In other ways, the bored or blocked professor — teaching the same texts in the same rooms to the same if interchangeable students, day in, day out, semester after semester — perfectly embodies the ennui of any job. But in this case, that job brings the added value of involving performance. Thus the professor is the ideal personification of inertia without inert ness, suggests Poirier. “He’s onstage every day.”

Certainly, the overly introspective professor who has given up caring about much of anything appears frequently in movies. But we also see the expert who provides exposition for the audience and guidance for the hero/heroine with some expertise about arcane subjects ranging from anthropology to chemistry, history, literature, even the the occult. Sometimes they are there as a romantic interest. Then there are the absent-minded professors who create potions and machines that either result in chase scenes or comedy, occasionally both. And sometimes professors lead the action — remember, Indiana Jones teaches archeology when he isn’t out tracking down the Lost Ark or the Holy Grail.

Even future President Ronald Reagan played a psychology professor in Bedtime for Bonzo. Not his best role, but still a very cute little movie with a lovely performance by Diana Lynn as his wife.

Here are some movie professors who get A’s from me.

1. Wonder Boys Michael Douglas spends much of the movie in a ratty old bathrobe, trying to stop writing a book that has reached 2000 pages and is still going, and juggling a highly talented but depressed student, several ex-wives and a pregnant mistress who is inconveniently married to the dean, and Marilyn Monroe’s sweater. A beautifully literate script, beautifully performed and directed, with an outstanding soundtrack.

2. Monkey Business The ever-elegant, ever debonair Cary Grant is not a likely candidate to play an absent-minded professor but his impeccable timing is just right for this role, especially after the professor and his wife (Ginger Rogers) accidentally try out a youth serum that have them reverting to childhood. Watch for a very young Marilyn Monroe in a small part.

3. The Absent-Minded Professor Fred MacMurray appears in this Disney classic about “flubber” — flying rubber — that can make cars fly and basketball players jump like pole vaulters.

4. A Beautiful Mind Russell Crowe was nominated for an Oscar for his performance as John Nash, a Nobel Prize-winning mathematician who struggled with mental illness.

5. Raiders of the Lost Ark Harrison Ford does not spend much time in the classroom or the library in one of the most exciting — and popular — adventure films ever made, a loving salute to movie serials from Steven Spielberg and George Lucas.

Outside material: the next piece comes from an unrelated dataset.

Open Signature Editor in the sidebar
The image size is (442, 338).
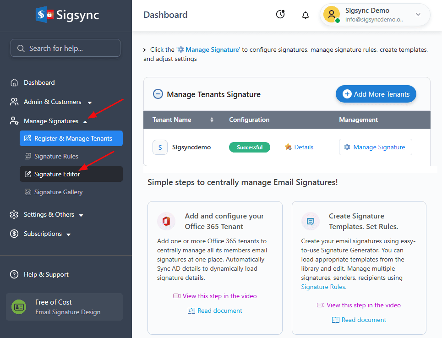point(57,174)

6. Educating Rita Another scruffy, bearded, burnout, this time it is Michael Caine as a professor of literature who learns as much from his student (Julie Walters) as she does from him.

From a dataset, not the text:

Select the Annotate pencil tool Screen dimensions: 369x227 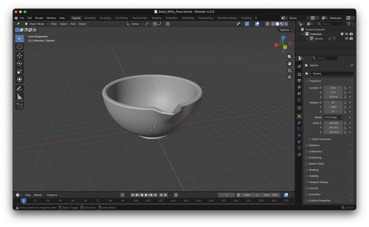[x=20, y=89]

7. Stranger Than Fiction Will Ferrell has to consult an expert in literature to try to figure out why someone seems to be narrating his life “accurately, and with a better vocabulary.” He finds Dustin Hoffman, who explains that he wrote a whole paper on “had he but known” and teaches him how to tell whether he is in a comedy or a tragedy.

8. Holiday This time, Cary Grant is befriended by a married couple, both professors, played by Edward Everett Horton and Jean Dixon as the Potters (frequently called Porter by the snooty relatives of Grant’s fiancee).

9. ShadowlandsThe author of the Narnia books, C.S. Lewis, is played by Anthony Hopkins in this tender story about his late-life romance with an outspoken American (Debra Winger). There is also a very fine made-for-British-television version by the same name starring Joss Ackland and Claire Bloom.

drumline_007.jpg 10. Drumline Sometimes the job of the professor in a movie is to teach the main character some important lessons about responsibility, integrity, and goals. That’s what Orlando Jones does for Nick Cannon in this delightfully engaging movie about a talented but undisciplined drummer on a marching band scholarship.